If unwilling to rise in the morning, say to thyself, 'I awake to do the work of a man.' — Marcus Aurelius
If unwilling to rise in the morning, say to thyself, 'I awake to do the work of a man.'
Author: Marcus Aurelius
Insight: There's something quietly radical about this ancient advice: framing the morning not as something you have to survive, but as something you're equipped to do. Marcus Aurelius wasn't a cheerleader type. He was reminding himself—and us—that resistance to waking up often comes from forgetting what we're actually waking up for. Most of us experience that groggy negotiation: five more minutes, just this once. But the real issue beneath the snooze button isn't usually tiredness. It's disconnection from purpose. When your day feels like a series of obligations imposed on you, dragging yourself out of bed makes sense. But when you reframe the morning as stepping into your actual capability—as a person who can think, create, care for people, solve problems—something shifts.
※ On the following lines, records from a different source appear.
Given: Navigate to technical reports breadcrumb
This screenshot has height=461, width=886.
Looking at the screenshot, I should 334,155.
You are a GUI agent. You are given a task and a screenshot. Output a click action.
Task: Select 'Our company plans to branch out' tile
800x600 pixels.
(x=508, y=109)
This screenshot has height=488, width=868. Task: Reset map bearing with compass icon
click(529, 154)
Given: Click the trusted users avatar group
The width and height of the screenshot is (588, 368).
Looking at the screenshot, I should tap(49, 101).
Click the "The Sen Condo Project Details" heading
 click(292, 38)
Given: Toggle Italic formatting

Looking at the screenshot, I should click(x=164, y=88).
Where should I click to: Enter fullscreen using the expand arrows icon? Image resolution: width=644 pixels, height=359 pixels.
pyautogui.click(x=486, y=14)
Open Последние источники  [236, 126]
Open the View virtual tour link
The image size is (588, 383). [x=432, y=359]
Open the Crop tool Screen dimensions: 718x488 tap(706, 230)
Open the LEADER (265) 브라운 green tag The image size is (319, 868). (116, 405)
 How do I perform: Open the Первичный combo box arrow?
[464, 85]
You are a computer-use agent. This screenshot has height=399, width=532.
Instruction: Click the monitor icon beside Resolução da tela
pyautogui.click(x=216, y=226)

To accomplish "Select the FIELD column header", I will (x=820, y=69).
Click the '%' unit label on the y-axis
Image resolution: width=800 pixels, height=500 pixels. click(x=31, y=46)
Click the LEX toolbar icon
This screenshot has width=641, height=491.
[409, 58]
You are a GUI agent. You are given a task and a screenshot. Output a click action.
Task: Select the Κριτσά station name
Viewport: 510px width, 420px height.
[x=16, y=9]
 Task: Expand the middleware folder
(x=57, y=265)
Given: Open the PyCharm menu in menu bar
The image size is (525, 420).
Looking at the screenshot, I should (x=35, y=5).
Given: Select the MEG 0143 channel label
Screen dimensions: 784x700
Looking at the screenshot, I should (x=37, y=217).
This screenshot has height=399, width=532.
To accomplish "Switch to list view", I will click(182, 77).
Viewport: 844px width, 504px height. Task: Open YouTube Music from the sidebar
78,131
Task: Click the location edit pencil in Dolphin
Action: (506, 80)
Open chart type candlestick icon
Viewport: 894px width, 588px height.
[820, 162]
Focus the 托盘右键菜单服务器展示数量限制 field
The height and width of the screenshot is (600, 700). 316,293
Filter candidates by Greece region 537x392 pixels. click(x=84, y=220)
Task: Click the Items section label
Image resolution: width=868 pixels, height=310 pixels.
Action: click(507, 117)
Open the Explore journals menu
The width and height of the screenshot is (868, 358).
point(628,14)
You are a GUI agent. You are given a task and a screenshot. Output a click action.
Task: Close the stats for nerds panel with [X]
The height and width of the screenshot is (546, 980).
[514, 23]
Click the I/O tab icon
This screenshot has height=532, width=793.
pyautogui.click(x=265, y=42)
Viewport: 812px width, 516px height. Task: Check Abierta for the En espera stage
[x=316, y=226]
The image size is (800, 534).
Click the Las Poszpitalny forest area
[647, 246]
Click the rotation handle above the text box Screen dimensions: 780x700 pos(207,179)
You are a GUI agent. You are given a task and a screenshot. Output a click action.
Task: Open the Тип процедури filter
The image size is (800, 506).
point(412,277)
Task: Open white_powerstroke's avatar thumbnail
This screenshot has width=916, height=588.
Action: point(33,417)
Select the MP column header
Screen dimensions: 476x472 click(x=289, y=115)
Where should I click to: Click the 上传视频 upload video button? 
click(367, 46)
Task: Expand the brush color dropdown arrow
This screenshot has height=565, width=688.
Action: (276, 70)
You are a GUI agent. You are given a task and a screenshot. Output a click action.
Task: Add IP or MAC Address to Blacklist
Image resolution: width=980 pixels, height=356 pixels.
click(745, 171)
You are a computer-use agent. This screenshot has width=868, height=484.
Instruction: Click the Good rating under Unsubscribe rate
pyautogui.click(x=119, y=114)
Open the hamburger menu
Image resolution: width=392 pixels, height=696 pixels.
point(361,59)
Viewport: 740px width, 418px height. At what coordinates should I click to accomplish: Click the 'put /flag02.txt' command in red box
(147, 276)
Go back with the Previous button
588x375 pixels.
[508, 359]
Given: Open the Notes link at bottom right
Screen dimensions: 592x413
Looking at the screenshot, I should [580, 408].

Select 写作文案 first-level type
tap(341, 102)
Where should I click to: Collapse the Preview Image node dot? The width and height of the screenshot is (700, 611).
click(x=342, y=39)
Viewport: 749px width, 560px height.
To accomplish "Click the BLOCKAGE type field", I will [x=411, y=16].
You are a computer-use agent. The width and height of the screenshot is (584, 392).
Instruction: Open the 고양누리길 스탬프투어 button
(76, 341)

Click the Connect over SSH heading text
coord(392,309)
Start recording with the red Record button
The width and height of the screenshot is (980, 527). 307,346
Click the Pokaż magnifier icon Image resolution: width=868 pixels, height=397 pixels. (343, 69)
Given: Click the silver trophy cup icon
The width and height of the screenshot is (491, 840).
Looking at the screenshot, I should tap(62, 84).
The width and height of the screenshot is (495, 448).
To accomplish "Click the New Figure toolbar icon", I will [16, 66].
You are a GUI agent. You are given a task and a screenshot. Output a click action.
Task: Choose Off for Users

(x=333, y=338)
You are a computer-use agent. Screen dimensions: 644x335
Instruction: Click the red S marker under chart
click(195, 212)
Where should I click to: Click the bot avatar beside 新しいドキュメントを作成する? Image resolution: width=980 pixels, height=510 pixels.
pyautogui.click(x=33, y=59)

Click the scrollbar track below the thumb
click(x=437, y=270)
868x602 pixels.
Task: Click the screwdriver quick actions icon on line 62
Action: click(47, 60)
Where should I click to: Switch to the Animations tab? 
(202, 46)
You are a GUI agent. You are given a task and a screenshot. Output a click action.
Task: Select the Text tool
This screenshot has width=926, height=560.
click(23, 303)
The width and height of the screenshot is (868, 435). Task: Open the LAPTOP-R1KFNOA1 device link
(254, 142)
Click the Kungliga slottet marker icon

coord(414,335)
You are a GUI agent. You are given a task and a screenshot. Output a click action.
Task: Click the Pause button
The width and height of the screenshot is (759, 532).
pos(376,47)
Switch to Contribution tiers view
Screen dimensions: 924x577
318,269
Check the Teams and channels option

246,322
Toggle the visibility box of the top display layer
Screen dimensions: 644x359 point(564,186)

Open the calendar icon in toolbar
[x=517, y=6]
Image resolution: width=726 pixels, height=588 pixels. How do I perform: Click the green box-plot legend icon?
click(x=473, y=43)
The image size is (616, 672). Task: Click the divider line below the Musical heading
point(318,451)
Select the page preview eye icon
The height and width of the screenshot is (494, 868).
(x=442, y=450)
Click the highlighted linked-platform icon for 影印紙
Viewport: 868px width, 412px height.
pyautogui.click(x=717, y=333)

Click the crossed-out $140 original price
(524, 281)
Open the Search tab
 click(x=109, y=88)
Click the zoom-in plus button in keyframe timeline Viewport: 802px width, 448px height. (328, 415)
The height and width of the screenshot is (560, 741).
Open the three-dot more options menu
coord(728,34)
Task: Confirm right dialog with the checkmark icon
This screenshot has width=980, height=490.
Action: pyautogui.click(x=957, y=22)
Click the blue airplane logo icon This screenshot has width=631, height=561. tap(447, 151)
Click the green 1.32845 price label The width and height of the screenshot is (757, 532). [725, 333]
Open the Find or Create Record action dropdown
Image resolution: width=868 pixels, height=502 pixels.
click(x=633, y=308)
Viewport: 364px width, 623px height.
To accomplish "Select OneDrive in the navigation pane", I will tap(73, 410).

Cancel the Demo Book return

The work of a man (or woman, or person) doesn't mean grand heroics. It means showing up as someone competent and intentional, even for small things. The insight that often gets missed is how physical this actually is. Aurelius understood that willpower isn't some mystical force you either have or lack. It's something you activate by consciously choosing what your day means before the day chooses for you. The body follows the story you tell it.